━━ EXCERPTED PASSAGE

2. Methodology and Objects of Study

Research on steel pipeline failures focuses on identifying the causes and mechanisms of degradation. Various testing methods and models are used to understand the structural issues leading to failures. This article analyzes the causes of pipeline degradation and presents strategies to prevent failures.
Comprehensive research was conducted to investigate these mechanisms. Experimental analyses were combined with numerical modeling to assess damage causes and prevention methods. This study evaluated the quality of welded joints and conducted strength simulations.

2.1. Description of the Study Objects and Sample Preparation

The study focused on steel pipelines used in the transport of mine water, process water, and flotation waste. These pipelines, made primarily of L235-grade steel with longitudinal SAWL welds, have diameters of 800 mm and 1000 mm. Significant failures included longitudinal seam ruptures and point leakages, which were attributed to corrosion, erosion, and mechanical damage. Failures in these pipelines pose significant environmental risks and were analyzed in detail in the following sections.

━━━━

• WHAT YOU WILL DO:
A. Copy the methodology section from the words "The study focused" through "the following sections.", substituting "tailings" for "flotation waste".
B. Which causes does the methodology section give for the significant pipeline failures?
C. In the methodology section, what diameters do the studied pipelines have?
The data after this point comes from an unrelated source.

━━ LISTED ENTRIES

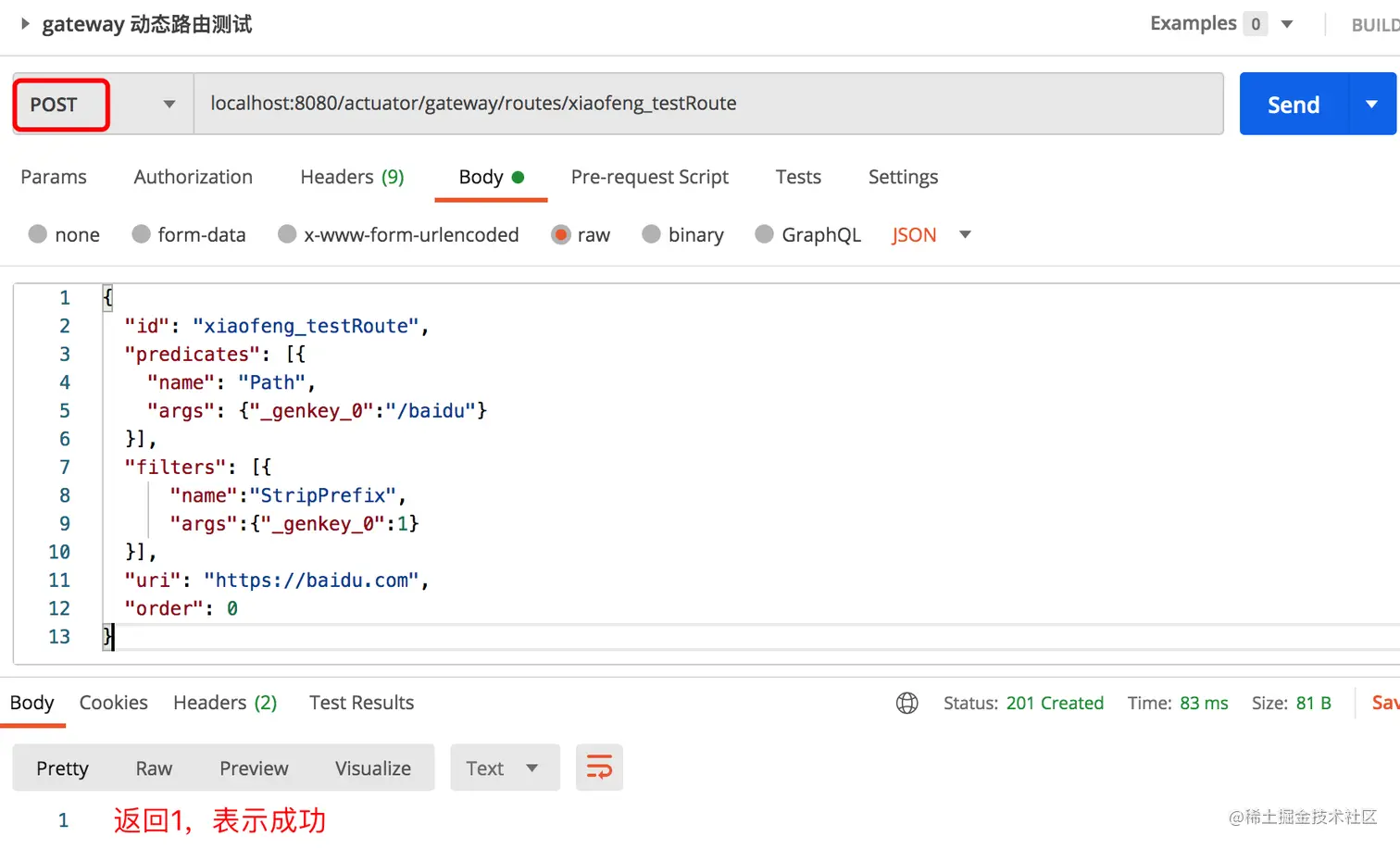
Task: Select the none body type radio
Action: 38,235
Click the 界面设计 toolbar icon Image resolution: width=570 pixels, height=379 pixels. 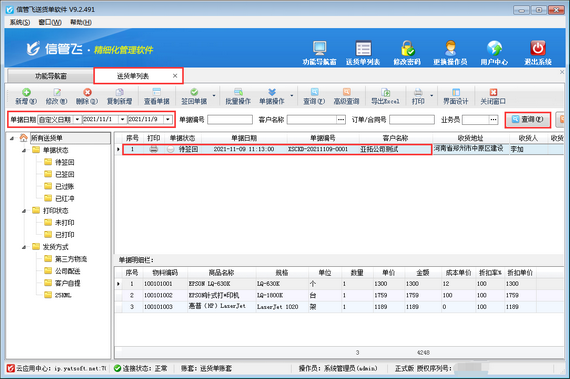coord(456,92)
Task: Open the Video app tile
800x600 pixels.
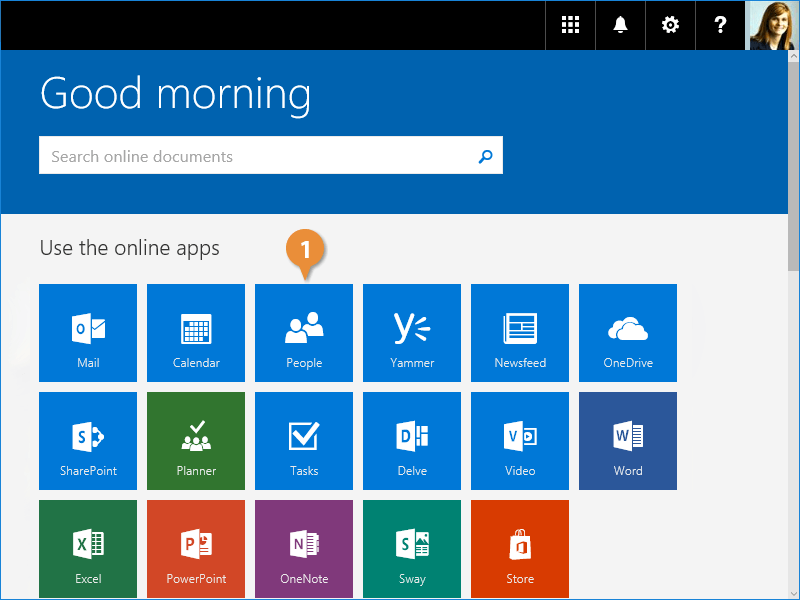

━━━━

• RESPONSES PER TASK:
A.
The study focused on steel pipelines used in the transport of mine water, process water, and tailings. These pipelines, made primarily of L235-grade steel with longitudinal SAWL welds, have diameters of 800 mm and 1000 mm. Significant failures included longitudinal seam ruptures and point leakages, which were attributed to corrosion, erosion, and mechanical damage. Failures in these pipelines pose significant environmental risks and were analyzed in detail in the following sections.

B. Corrosion, erosion, and mechanical damage.

C. 800 mm and 1000 mm.